The hunter or the hunted

October 4, 2012 – what Karim Benzema would give for another one of those moments. A back-post cross from Ricky Kaka found the Frenchman in space and he rifled home an outstanding acrobatic effort. The goal, for all its splendour, now just looks like any other in his time with Real Madrid.

A goal like that then could disguise his loss of form, but the one at the weekend against Sevilla to end a 262-minute drought couldn't offer the same. This isn't just about goals though, as Benzema's whole game at the moment is the concern.

Wednesday evening’s performance at home to Manchester United highlighted the issue with Benzema. When he's not scoring goals, which is barely understandable in some quarters, he should be contributing to the team. On the ball making surging runs into the channels and swiftly cutting inside, then dropping off to link a counter-attacking burst, as well as providing hard running off the ball to take away markers. The Frenchman is doing none of this, and when he does it's without the same intent or thought as he had last term. His own situation perhaps represents that of Madrid this season on a larger scale – the work ethic, desire and imagination.

The same could be said of Gonzalo Higuain, but he has never impacted the Champions League stage like Benzema for instance. The Argentinean managed just the three goals in 12 throughout the competition last year – Benzema on the contrary hit seven in 11 games.
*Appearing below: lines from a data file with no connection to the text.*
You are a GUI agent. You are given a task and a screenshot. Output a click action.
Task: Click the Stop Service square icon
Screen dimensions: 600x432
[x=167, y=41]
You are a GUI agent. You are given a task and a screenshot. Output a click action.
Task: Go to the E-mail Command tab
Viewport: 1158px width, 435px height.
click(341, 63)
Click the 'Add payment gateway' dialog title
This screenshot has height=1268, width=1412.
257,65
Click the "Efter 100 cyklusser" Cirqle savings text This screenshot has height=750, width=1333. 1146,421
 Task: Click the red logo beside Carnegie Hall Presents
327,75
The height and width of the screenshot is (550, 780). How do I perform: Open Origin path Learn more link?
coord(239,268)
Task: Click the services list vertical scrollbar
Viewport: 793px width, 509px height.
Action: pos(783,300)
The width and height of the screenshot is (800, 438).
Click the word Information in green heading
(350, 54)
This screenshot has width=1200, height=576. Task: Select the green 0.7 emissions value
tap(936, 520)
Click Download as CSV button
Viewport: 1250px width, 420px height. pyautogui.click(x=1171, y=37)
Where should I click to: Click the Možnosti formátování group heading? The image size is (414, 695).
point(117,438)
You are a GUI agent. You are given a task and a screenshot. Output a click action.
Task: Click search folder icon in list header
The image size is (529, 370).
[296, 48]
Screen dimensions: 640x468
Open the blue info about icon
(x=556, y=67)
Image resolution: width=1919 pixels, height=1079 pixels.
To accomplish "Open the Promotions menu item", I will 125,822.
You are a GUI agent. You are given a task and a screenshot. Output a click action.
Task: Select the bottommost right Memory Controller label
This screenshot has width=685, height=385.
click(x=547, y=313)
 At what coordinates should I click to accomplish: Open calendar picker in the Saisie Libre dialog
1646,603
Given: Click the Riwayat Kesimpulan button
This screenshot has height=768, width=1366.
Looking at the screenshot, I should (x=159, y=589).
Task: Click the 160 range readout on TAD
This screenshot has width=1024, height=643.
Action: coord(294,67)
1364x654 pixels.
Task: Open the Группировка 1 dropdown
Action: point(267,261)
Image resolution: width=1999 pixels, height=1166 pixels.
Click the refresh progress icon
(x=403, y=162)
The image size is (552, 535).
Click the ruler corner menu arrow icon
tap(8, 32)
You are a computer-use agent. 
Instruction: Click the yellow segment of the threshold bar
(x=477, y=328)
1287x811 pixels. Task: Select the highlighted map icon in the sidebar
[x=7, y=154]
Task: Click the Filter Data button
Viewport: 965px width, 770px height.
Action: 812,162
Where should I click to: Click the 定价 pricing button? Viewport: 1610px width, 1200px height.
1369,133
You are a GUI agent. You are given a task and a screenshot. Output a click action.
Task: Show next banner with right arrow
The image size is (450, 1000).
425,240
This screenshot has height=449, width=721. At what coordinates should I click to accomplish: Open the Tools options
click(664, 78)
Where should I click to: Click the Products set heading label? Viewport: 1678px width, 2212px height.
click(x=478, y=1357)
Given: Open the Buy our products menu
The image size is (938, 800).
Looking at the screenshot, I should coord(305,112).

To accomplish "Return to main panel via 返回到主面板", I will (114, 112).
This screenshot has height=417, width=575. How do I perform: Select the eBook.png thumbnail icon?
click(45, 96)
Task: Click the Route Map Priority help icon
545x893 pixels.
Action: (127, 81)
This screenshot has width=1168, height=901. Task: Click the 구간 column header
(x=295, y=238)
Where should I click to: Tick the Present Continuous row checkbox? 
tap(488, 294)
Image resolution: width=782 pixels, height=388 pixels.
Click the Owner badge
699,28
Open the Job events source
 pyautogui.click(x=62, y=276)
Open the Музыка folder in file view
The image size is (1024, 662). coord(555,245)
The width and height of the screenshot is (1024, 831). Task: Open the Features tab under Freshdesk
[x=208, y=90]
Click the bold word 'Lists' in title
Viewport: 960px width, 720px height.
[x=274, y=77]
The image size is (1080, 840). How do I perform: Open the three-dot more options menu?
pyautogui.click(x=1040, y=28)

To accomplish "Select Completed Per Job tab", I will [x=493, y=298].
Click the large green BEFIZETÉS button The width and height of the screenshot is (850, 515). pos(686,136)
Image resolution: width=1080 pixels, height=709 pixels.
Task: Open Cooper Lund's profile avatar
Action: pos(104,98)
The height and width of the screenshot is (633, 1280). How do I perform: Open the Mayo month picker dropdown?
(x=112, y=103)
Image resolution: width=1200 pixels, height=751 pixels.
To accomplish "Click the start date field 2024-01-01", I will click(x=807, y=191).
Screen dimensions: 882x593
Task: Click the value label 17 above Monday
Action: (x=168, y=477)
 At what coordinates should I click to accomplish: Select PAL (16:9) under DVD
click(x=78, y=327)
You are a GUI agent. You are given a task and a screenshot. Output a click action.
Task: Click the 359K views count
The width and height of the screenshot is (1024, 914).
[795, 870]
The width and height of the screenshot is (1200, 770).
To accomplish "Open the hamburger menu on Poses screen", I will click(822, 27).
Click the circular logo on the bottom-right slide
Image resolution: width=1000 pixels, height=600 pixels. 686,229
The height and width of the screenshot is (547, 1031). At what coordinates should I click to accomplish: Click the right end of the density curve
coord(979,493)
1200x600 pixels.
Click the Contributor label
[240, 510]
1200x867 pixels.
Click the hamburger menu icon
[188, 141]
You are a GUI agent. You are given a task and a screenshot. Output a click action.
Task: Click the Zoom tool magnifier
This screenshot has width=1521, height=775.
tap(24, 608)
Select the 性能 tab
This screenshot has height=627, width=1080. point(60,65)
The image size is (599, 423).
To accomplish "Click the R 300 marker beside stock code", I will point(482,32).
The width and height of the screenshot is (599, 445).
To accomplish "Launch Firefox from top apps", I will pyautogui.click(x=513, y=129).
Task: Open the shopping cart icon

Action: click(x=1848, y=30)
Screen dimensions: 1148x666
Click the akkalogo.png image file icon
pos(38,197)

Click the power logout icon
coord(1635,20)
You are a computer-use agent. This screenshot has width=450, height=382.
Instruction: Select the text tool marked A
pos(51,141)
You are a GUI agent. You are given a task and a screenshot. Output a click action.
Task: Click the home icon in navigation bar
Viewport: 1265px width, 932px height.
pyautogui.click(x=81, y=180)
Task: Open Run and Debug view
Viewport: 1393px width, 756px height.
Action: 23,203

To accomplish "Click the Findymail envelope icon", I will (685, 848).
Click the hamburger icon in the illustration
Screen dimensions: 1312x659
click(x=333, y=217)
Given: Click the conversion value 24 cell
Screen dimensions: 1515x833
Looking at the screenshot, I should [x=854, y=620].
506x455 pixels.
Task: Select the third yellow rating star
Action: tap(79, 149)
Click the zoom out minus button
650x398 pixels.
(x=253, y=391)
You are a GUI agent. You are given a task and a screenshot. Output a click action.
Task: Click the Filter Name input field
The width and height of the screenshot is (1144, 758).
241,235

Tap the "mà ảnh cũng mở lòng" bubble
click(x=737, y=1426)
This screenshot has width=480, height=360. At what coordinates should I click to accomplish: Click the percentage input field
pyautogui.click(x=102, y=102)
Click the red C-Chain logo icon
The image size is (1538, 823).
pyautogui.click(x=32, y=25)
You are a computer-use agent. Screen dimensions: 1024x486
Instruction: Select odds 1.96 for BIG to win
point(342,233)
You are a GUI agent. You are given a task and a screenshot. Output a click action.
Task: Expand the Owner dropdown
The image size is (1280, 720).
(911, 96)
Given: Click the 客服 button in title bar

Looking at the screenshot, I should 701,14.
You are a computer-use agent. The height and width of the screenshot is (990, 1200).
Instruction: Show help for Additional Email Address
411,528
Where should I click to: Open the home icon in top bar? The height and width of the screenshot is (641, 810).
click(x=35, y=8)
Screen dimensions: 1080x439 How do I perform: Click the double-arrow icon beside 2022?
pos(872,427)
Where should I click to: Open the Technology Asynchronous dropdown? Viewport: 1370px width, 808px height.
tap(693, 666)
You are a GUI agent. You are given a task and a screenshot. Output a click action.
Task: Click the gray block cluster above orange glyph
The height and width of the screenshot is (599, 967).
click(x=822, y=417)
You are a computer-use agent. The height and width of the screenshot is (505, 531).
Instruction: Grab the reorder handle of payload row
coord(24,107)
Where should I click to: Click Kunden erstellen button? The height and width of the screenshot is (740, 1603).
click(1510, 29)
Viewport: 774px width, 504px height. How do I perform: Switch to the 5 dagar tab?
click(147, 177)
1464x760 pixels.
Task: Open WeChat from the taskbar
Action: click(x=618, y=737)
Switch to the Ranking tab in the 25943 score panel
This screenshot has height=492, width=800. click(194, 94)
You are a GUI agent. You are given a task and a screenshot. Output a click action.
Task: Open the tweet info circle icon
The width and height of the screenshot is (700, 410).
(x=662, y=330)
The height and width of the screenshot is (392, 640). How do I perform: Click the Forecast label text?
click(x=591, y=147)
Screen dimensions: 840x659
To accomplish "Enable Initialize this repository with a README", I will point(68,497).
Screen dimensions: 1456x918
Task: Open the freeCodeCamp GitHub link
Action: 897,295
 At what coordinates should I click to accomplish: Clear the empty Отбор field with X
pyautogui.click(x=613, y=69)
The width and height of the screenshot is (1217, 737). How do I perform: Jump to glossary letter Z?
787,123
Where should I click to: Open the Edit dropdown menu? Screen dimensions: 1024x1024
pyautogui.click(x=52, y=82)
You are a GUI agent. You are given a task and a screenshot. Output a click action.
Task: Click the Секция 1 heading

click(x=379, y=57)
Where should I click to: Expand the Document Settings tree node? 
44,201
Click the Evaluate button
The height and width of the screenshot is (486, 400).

Fortunately this season Cristiano Ronaldo has taken on some extra weight in the attack, and has admirably done superbly. The Portuguese is human though and can only do so much. This was apparent against Manchester United, where he grabbed the goal but had little in the way of support from either Benzema or later on Higuain.

The difference between the two strikers is Benzema's more fragile persona, that of a striker needing an arm around his shoulder and words of wisdom – the fight doesn't come naturally. Higuain's more independent, working hard on his own game and even though failing will try again and again.

The French media have sniped at Benzema too and have been doing so for some time, suggesting that last night’s performance was like going hunting with a squirrel rather than a cat. The odd analogy referring back to Mourinho's now infamous label of Benzema, the cat he went hunting with due to not having a dog.

“Mourinho called me that to motivate me, and make me more aggressive.” The response was almost immediate, with Benzema looking like a starved cat of the jungle rather than a common house feline gently sipping from its saucer.

The game against United perhaps was the signal that Mourinho needs to motivate his striker once again, be it publicly or behind closed doors, be it with a blunt remark or a curious one liner. Madrid's biggest night of the season failed to summon Benzema's spirit of last season and, with it, fears he will get few more chances have grown. Talk of a certain Colombian striker down the road at Atletico Madrid refuses to go away, and while on the subject of big cats few come more intimidating and instinctive than him.

He's done it once before and will have to do it again – Benzema needs to find himself before he's well and truly found out at a club that hunts you down.